Winter World Cup in Qatar moves giant stride closer as Uefa backs plan for 2022 switch

Turmoil ahead after European confederation rules out summer tournament in Qatar due to heat problems

The prospect of a winter World Cup being staged in Qatar in 2022 moved a significant step closer on Thursday when Uefa’s 54-member countries gave their overall backing to the controversial switch which would result in a radical overhaul of the football calendar.

According to Jim Boyce, Britain’s Fifa vice-president, Uefa members consider it “impossible” to play in the searing heat of a Qatari summer. Fifa is expected to agree in principle next month that the tournament will not be held in its regular summer slot and the decision of Uefa – the Europeans are the strongest of the global confederations – makes a change ever more likely, even if the continent’s major clubs and leagues remain opposed.

“They [Uefa members] all agree that to play the World Cup, to take thousands of fans to the biggest sporting event in the middle of summer would be impossible,” said Boyce.

Any switch will heighten calls for compensation from those Qatar beat to win the hosting rights for the 2022 finals, notably Australia.

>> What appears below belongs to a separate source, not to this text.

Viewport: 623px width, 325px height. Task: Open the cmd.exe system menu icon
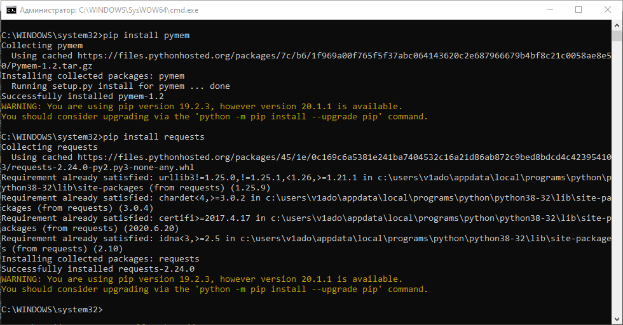point(10,10)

That is a path European leagues may look to follow. Fifa is also likely to face demands from broadcasters to renegotiate lucrative deals, with US network Fox in particular set against any move that might clash with the NFL season.

The Premier League has always opposed a move, arguing that the bids were for a summer tournament so that is when it should be played. The European Professional Football Leagues association, of which the Premier League is a member, has called on Fifa to undergo an “appropriate consultation period” before making a decision. The EPFL believes next month is too early to decide.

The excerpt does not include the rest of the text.